Almost two decades ago Richard Hobsbawm and Terrence Ranger coined the term “invented traditions” to signify those traditions that appeared or claimed to be old, when in fact they were invented. They noted that such traditions were used to define a collective sense of identity by legitimizing institutions, cultural practices, and political agendas. This work has been quite influential in forcing historians to challenge commonly held assumptions regarding traditions and encouraging scholars to see political-symbolic importance in a wide range of cultural products—from songs to clothes to myths. While their volume was not directed toward a study of visual culture or the built environment, the general premise can easily be applied to the reinvention of a “traditional” medieval and Renaissance cultural landscape during the Fascist regime as well as in postwar Marostica. In the latter, the town has taken the Hobsbawm and Ranger recipe one step further, since the partita a scacchi is not based on the remnant of any tradition but was invented ex novo.

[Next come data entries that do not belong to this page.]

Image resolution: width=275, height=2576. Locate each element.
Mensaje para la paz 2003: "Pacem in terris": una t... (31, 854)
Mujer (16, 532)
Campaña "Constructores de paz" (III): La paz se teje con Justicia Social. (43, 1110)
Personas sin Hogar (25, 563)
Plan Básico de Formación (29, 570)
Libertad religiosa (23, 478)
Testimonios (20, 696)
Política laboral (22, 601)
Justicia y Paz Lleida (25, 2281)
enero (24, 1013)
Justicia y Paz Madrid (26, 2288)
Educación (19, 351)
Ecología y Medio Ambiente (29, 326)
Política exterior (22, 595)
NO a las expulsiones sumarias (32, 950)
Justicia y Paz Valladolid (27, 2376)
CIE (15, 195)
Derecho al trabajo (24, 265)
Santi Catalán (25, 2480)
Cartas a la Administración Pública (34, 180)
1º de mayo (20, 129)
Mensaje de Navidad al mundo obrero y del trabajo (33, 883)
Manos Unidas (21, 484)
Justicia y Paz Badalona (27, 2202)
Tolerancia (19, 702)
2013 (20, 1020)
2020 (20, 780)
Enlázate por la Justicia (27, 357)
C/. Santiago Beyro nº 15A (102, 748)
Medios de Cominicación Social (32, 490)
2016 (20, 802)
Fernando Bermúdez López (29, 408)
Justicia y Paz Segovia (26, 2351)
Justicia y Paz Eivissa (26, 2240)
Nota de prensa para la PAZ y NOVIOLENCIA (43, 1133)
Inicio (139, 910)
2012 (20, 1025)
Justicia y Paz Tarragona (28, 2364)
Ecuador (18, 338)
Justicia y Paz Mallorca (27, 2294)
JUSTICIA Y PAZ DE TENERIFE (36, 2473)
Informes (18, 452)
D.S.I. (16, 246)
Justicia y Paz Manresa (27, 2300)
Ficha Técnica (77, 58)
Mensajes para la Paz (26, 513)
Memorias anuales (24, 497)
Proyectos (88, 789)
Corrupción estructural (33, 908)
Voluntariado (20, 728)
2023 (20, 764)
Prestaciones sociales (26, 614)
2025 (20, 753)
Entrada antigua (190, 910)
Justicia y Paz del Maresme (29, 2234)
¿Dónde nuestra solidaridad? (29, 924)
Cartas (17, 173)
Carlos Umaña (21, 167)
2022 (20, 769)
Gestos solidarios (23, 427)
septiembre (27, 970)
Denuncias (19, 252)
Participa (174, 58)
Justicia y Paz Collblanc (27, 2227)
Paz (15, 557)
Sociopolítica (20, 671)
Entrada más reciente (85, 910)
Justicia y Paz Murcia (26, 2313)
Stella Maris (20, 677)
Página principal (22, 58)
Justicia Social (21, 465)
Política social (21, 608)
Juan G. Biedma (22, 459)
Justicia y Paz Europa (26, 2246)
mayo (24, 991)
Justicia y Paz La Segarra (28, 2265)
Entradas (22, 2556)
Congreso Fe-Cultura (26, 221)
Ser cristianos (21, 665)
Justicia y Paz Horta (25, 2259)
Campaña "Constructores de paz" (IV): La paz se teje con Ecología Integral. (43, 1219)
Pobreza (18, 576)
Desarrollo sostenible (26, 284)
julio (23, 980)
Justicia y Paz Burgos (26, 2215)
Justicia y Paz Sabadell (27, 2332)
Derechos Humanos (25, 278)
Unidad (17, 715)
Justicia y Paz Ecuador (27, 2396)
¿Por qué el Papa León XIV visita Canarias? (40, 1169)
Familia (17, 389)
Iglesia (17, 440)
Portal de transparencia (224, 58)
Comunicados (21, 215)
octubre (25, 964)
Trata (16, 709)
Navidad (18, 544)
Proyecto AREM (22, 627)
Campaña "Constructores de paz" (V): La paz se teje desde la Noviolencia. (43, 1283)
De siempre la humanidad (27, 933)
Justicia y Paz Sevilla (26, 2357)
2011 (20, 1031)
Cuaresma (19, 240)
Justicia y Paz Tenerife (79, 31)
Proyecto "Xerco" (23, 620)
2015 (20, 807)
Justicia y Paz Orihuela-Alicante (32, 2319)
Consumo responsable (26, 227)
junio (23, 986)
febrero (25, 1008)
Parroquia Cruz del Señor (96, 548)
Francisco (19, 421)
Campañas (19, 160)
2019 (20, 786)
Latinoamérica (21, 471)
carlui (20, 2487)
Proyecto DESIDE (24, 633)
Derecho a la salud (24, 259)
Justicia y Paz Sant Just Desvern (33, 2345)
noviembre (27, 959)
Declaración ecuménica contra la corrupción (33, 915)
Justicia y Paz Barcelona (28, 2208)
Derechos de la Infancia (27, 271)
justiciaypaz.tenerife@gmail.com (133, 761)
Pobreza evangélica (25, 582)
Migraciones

Little thought has been given to the extent to which the image of Italy, as associated with the hill-town or castle, was intentionally cultivated as a heritage-tourist product. In the early twenty-first century we have yet to acknowledge the role played by Mussolini, his advisors, and local party members in the construction of our own stereotypes of the Italian Middle Ages and Renaissance, as well as present-day Italy. In part, this is because the regime was so successful, and in part because Italy itself has yet to come to terms with the full range of Fascist activity. To admit that the regime heavily restored towns such as Arezzo and reworked events such as the Siena palio would be to admit that the popularly held image of Italy is a politicized construct consciously fabricated and promoted during the 1920s and 1930s.

I believe that the reconstructed past designed by the regime still largely defines the discipline of medieval and Renaissance architecture and urbanism. We still consider the San Gimignano Palazzo del Podestà and the Siena campo to be canonical features of Italian design, and yet we never think to attribute our familiarity with them to the regime. The representation of these sites as icons of Italian culture was so well packaged during the 1920s and 1930s that it has remained successful today even in a market that is quite savvy about cultural consumption. The question we need to ask ourselves is to what extent our current understanding of the physical environment of the Italian city-state was designed with a Fascist imprint during the 1920s and 1930s and subsequently assimilated into mainstream medieval and Renaissance architectural historiography. More precisely, to what extent was the image of the medieval and Renaissance city edited by regime sympathizers to support Fascist ideology? To what extent has that image remained in place for today’s observers? And to what extent are today’s critics fully cognizant of its roots and the associated political connotations?

In Italy the PNF gained authority through the design of an elaborate physical and mass-media stage and an appealing narrative drama in which they situated the new leadership. That is to say, the government used deception as a tool to engineer political stability. Through a process of selective destruction, reconstruction, and restoration coupled with education and publicity, they created an image of the Middle Ages and Renaissance that never really existed. More precisely, the regime patronized the construction of an alternative reality. Both the physical character and the experience of the city were reconfigured in a manner that was unprecedented. By choreographing both site and sight, both the physical place and the way it was seen and understood, they made cities appear more medieval and Renaissance than they ever really were. It is this theatrical deception that sets regime-sponsored projects apart from others.

If the reader feels uneasy by the end of this book, then I have succeeded in what I set out to do: to challenge our assumptions about the past while making us realize that there is no history that is not designed, no design that is not historical, and no single form of authenticity.